[Start]

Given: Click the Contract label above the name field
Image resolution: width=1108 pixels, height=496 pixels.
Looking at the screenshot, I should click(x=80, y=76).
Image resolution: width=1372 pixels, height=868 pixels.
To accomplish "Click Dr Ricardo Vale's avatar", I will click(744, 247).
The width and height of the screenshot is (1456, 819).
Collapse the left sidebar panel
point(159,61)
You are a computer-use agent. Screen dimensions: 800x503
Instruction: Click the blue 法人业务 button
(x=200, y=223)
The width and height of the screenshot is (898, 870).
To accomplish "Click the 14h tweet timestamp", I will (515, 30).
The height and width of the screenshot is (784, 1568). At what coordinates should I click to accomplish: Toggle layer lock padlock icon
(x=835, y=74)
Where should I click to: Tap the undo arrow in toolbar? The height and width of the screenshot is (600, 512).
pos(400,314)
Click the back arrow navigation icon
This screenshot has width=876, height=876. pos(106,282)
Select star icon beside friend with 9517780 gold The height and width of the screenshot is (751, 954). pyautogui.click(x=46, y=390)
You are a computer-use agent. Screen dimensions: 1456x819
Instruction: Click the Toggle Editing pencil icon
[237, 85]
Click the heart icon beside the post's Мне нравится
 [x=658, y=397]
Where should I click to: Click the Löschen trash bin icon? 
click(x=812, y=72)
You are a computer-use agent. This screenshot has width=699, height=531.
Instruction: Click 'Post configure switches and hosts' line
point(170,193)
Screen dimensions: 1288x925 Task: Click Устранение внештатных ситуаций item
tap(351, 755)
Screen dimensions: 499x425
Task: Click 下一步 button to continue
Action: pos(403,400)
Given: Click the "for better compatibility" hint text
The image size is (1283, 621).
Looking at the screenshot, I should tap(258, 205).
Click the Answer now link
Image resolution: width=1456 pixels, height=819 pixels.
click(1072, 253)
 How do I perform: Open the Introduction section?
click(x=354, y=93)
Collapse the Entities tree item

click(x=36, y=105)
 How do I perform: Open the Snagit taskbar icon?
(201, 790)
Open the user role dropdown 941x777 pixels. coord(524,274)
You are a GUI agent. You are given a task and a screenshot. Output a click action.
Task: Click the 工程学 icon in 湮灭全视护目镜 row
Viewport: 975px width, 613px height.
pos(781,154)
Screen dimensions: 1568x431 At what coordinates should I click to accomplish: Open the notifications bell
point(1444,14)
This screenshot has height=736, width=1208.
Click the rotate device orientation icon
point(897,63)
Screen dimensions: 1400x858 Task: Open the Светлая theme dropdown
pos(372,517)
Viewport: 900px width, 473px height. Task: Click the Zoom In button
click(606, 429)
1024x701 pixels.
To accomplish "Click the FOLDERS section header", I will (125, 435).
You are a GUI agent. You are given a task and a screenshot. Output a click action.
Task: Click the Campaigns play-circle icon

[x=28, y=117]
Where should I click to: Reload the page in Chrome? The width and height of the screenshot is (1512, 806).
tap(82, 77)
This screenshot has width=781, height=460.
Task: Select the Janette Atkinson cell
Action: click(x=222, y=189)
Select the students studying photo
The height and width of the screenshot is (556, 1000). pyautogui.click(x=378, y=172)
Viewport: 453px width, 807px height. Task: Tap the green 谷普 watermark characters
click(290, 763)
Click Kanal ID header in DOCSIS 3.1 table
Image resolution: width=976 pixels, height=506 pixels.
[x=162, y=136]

[End]

Stated task:
Arrange the stretch from the line containing "Open the user" through the line containing "Action: click(x=222, y=189)" as a Markdown table with the columns No. and Line. Number each line in order and leave out blank lines.

Task answer:
| No. | Line |
|---|---|
| 1 | Open the user role dropdown 941x777 pixels. coord(524,274) |
| 2 | You are a GUI agent. You are given a task and a screenshot. Output a click action. |
| 3 | Task: Click the 工程学 icon in 湮灭全视护目镜 row |
| 4 | Viewport: 975px width, 613px height. |
| 5 | pos(781,154) |
| 6 | Screen dimensions: 1568x431 At what coordinates should I click to accomplish: Open the notifications bell |
| 7 | point(1444,14) |
| 8 | This screenshot has height=736, width=1208. |
| 9 | Click the rotate device orientation icon |
| 10 | point(897,63) |
| 11 | Screen dimensions: 1400x858 Task: Open the Светлая theme dropdown |
| 12 | pos(372,517) |
| 13 | Viewport: 900px width, 473px height. Task: Click the Zoom In button |
| 14 | click(606, 429) |
| 15 | 1024x701 pixels. |
| 16 | To accomplish "Click the FOLDERS section header", I will (125, 435). |
| 17 | You are a GUI agent. You are given a task and a screenshot. Output a click action. |
| 18 | Task: Click the Campaigns play-circle icon |
| 19 | [x=28, y=117] |
| 20 | Where should I click to: Reload the page in Chrome? The width and height of the screenshot is (1512, 806). |
| 21 | tap(82, 77) |
| 22 | This screenshot has width=781, height=460. |
| 23 | Task: Select the Janette Atkinson cell |
| 24 | Action: click(x=222, y=189) |